In the following listing, find the lines containing "target" and report them.

*****

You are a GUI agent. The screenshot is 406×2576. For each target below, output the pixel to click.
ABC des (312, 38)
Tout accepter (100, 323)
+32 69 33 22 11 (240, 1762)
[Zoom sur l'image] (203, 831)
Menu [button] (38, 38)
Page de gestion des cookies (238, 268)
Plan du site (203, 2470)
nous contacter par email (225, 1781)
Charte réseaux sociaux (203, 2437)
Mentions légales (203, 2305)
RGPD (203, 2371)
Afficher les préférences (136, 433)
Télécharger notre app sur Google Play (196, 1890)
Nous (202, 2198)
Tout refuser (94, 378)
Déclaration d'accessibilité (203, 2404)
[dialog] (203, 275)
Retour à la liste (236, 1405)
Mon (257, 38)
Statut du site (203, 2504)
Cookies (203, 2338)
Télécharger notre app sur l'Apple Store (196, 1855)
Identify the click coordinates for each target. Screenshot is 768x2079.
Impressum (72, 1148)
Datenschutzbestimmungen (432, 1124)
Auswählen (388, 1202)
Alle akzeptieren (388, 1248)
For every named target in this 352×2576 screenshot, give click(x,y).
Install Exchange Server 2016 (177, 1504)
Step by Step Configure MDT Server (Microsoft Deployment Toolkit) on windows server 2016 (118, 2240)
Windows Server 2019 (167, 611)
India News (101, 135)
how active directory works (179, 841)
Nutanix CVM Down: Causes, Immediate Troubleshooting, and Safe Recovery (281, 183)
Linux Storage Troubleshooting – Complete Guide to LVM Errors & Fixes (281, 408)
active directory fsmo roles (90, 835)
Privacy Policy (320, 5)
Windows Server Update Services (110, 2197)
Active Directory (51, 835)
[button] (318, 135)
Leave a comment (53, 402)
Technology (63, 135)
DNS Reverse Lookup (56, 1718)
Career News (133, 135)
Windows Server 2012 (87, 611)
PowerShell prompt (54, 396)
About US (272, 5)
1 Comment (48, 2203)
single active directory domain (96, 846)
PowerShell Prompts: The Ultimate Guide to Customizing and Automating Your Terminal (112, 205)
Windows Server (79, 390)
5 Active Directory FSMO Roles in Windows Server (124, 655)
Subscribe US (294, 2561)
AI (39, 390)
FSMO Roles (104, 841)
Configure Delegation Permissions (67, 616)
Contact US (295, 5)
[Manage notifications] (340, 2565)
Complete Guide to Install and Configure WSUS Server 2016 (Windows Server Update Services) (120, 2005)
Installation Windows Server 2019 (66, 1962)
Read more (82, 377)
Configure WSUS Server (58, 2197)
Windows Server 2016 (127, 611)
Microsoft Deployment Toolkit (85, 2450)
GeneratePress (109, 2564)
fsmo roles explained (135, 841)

*****

_Task solution_
You are a GUI agent. The screenshot is 406×2576. For each target below, output the pixel to click.
Identify the click coordinates for each target. Screenshot is 768x2079.
For every named target in this 352×2576 screenshot, give click(x,y).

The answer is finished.